Leather strategy fails to rescue sector
A FIVE-YEAR Zimbabwe National Leather Development Strategy (ZNLDS), launched in 2013, has not turned around fortunes in the leather sector as current indications are that the situation has further deteriorated.
Since the turn of the millennium, the leather sector has suffered great losses prompted by the country’s operating environment, making it difficult for companies to remain operational and competitive.
Hence in a move to resuscitate the sector, the Ministry of Industry and Commerce launched the five-year revival plan outlined in the ZNLDS.
The 85-page document sought to position the leather industry and allied sectors of the economy towards exports and international competitiveness, while ensuring that Zimbabwean firms and households enjoyed continued access to a wide range of high quality goods.
The strategy was aimed at improving market intelligence and access to finance by adding value to the raw materials.
Premised on five objectives, the ZNLDS sought to create an apex council at national level which would deliberate and articulate issues affecting leather sector players; facilitate the provision of capital; access to information and markets; avail raw materials and create clusters across the nation.
However, a few months before the end of the strategy’s lifespan, the viability of the leather sector has been further undermined and is worse than before the launch of the strategy five years ago.
Accidelio Nyamayaro, the Harare Leather Cluster assistant chairperson, said they were still being impeded by financial challenges and that there had been no growth since 2013.
“Despite the measures taken, we are still unable to boost productivity since unlocking of capital from financial institutions is impossible due to the fact that we are required to provide immovable property as collateral. Getting equipment in the form of raw materials and machinery is still a mammoth task due to lack of finance,” he said.
In 2014, government introduced a US$0,75 levy on raw hide exports in a move that was expected to boost value addition in the leather industry and curtail the exportation of raw hides by local abattoirs.
But Finance and Economic Development Minister, Patrick Chinamasa, recently granted a tax waiver to raw hide exporters.
He listed seven merchants with a total export quota of just over 1,5 million kilograms worth about US$10 million as the beneficiaries.
When the tax was introduced in 2014, the Livestock and Meat Advisory Council pointed out that it had a negative impact on the viability of abattoirs.
The council alleged that tanners were unable to buy raw hides from abattoirs due to lack of finance hence the tax had not helped to lift the local leather sector but instead, it impacted negatively as raw hides stocks which continued to pile up, prompting huge losses for operators.
The Zimbabwe Leather Development Council chairperson, Clemence Shoko, said challenges beyond government’s control were to blame for the strategy’s non-performance.
“The perpetual economic challenges which have bedeviled the country since the turn of the millennium are to blame for the partial failure of the strategy.
“However, there have been sound success stories as we managed to create clusters for leather processors in the country. As outlined in the strategy, we managed to create the Zimbabwe Leather Development Council which shall be the precursor to the leather processors apex council,” he said.

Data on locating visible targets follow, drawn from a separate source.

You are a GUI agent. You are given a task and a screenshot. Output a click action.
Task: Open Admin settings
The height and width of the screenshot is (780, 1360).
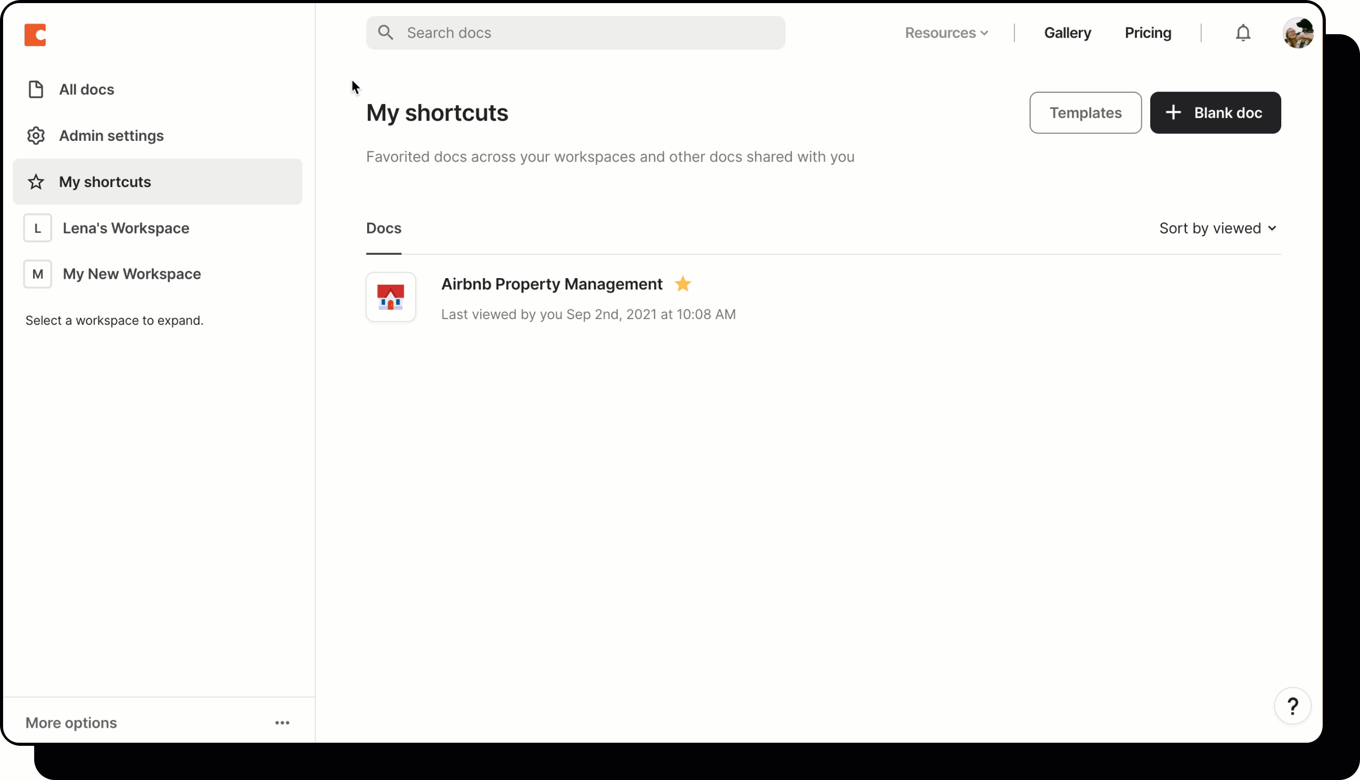pos(110,136)

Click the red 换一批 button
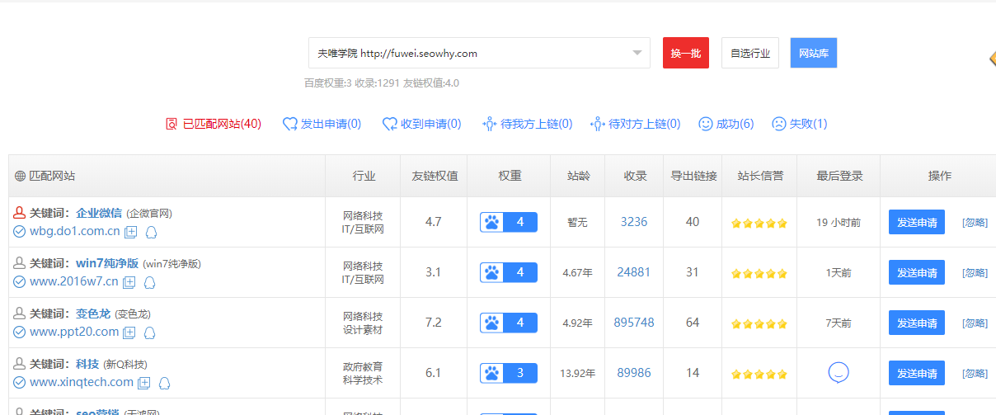click(685, 53)
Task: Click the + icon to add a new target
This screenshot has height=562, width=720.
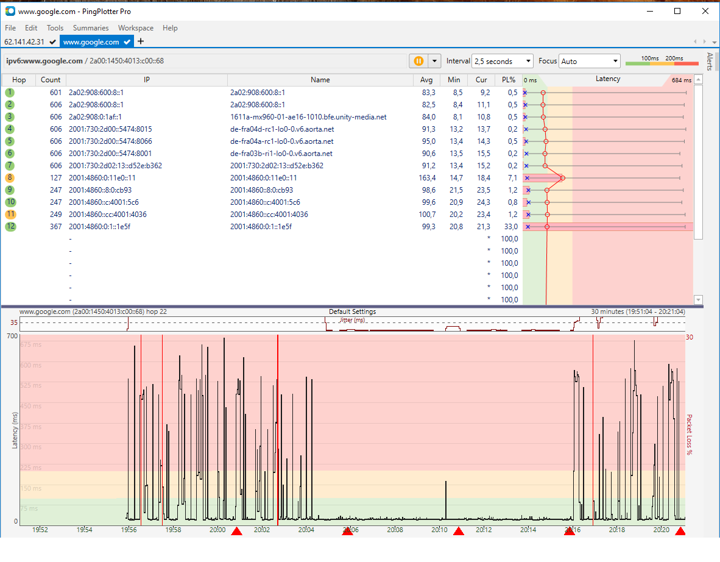Action: tap(140, 41)
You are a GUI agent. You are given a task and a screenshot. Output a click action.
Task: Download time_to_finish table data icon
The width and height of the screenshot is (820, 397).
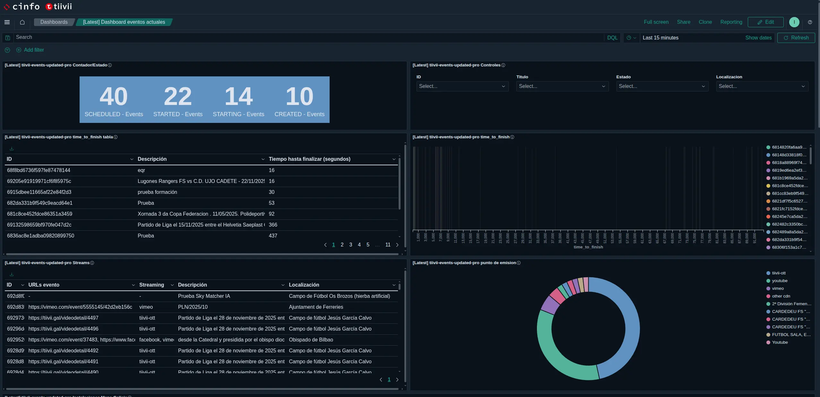(x=12, y=149)
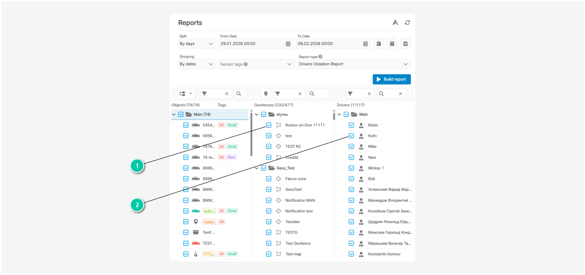This screenshot has width=585, height=275.
Task: Select driver Konstantin Konnov in list
Action: [x=384, y=254]
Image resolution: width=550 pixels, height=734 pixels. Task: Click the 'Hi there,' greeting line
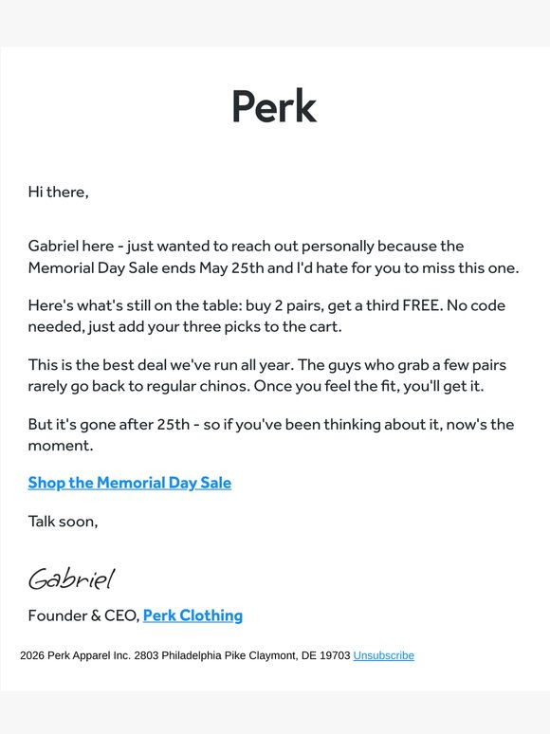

Shoko noted that they had managed to access information and markets on the leather industry by participating in a number of conferences and hinted that through the cluster formations, accessing loans would be easier in future because processors would be approaching financial institutions as registered associations.
However, a trader in the leather sector, Owen Taruvinga, dismissed the claims, saying while government appeared to be in support of the sector, there was clear lack of commitment evidenced by not setting aside a specific budget for the sector.
“We have never heard the Finance Minister setting aside a substantial amount of money to be invested in the leather sector. The little assistance we have received so far is in the form of donations from well-wishers such as the European Union and the Common Market for Eastern and Southern Africa,” Taruvinga said.
He noted that the failure of the strategy was prompted by failure to avail training in modern technology trends to enable the leather producers to manufacture high quality products that are competitive on the world market.
But Industry and Commerce Minister, Mike Bimha, expressed optimism over the strategy’s potential in turning around the fortunes of the country’s leather sector.
“It is common that in all the strategies, we can never achieve everything but since it is still in progress I believe that if we collectively put pressure, at the end of the day the set objectives will be realised,” he said.